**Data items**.
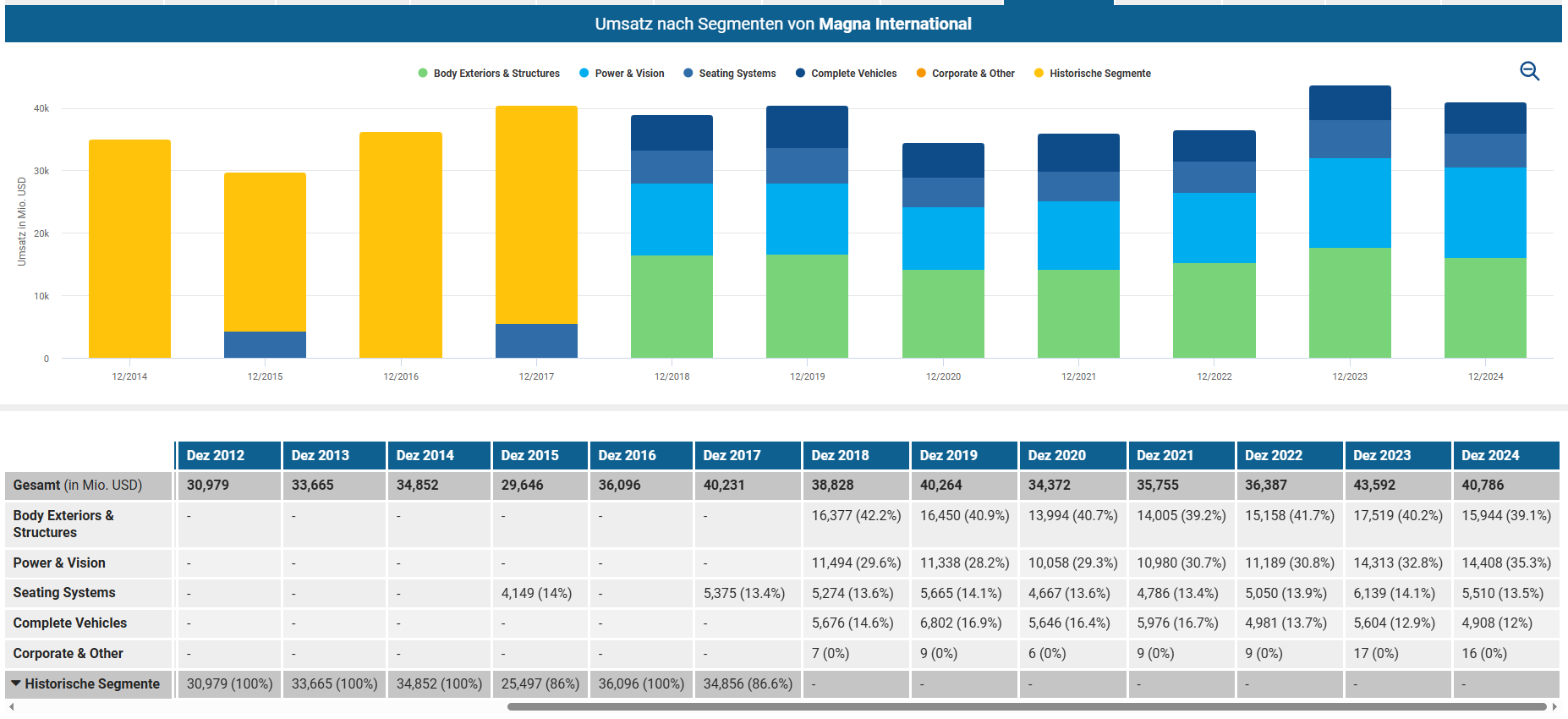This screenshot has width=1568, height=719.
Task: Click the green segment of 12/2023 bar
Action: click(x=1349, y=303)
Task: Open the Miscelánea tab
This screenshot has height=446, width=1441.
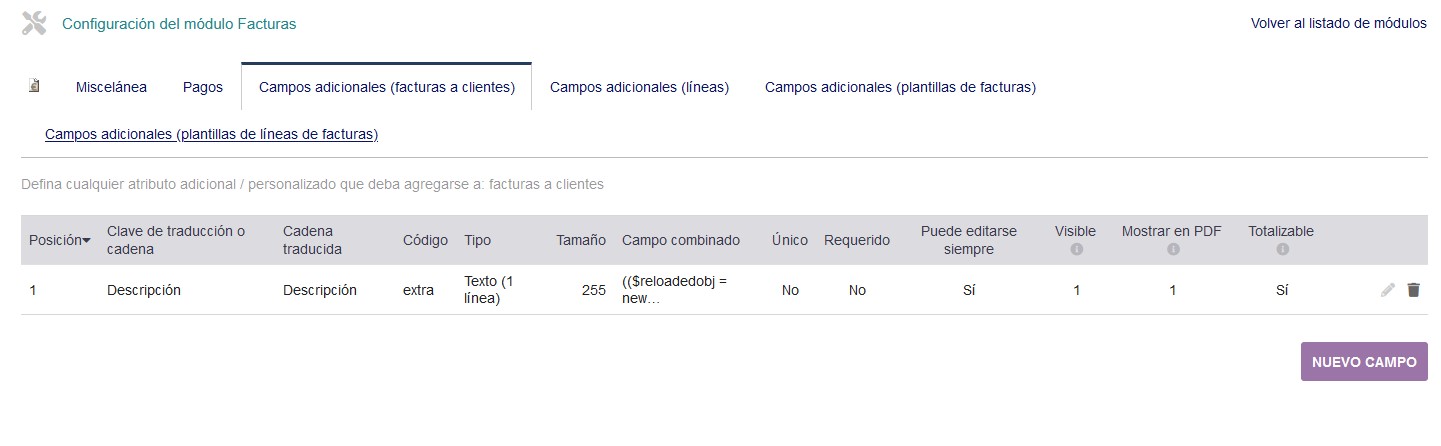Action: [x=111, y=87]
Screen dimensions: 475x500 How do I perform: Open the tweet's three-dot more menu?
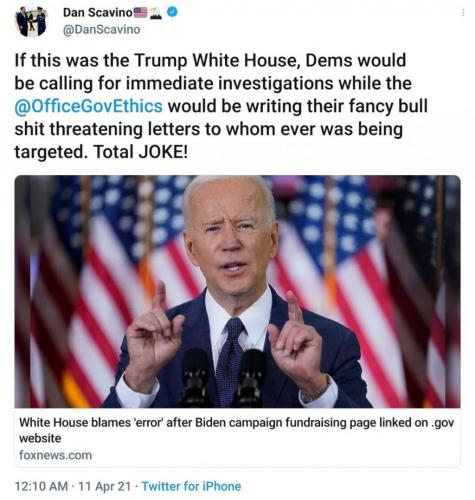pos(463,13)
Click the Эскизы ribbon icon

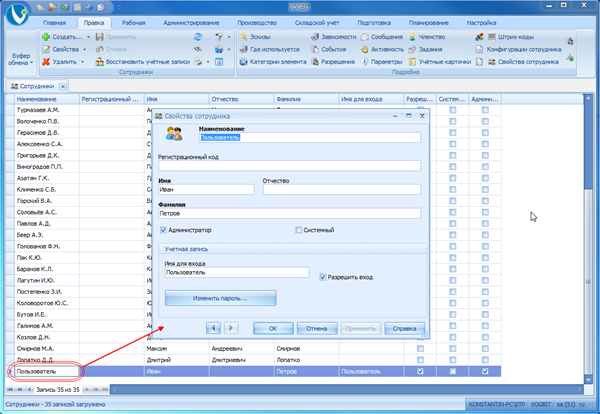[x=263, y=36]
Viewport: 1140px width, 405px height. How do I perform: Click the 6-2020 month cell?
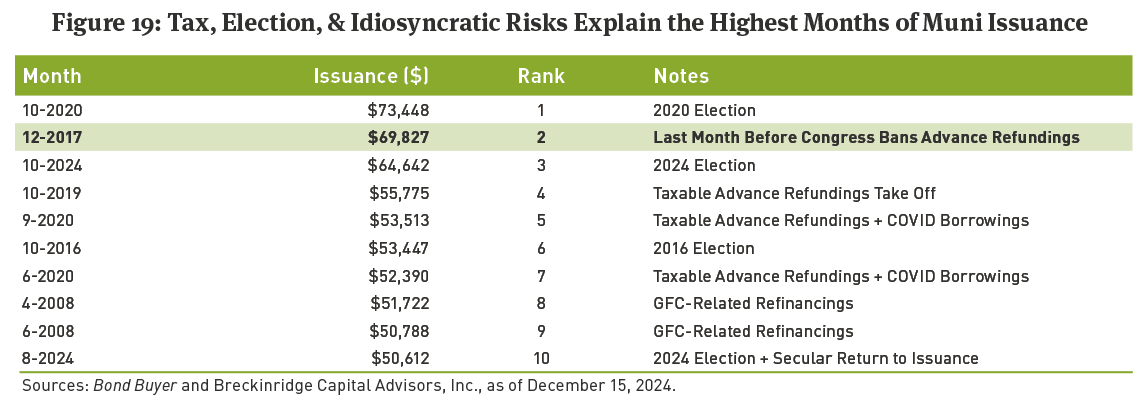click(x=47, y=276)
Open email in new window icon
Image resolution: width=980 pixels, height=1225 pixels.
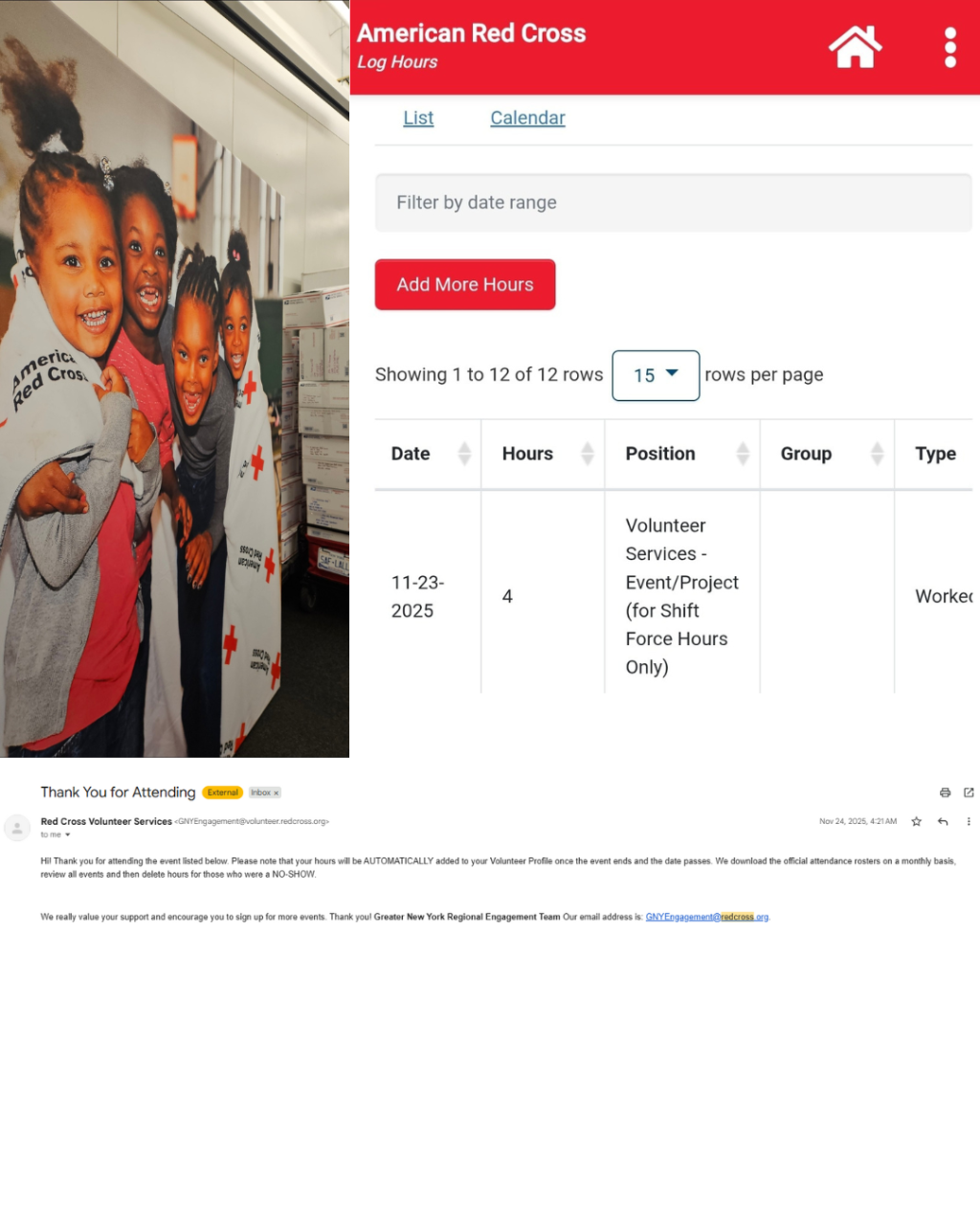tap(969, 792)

**Task description**.
The answer must be an exact copy of the lines from the one containing "Image resolution: width=980" through the last line of the records, with no pictures included.

**Output of the task**.
Image resolution: width=980 pixels, height=1225 pixels.
tap(969, 792)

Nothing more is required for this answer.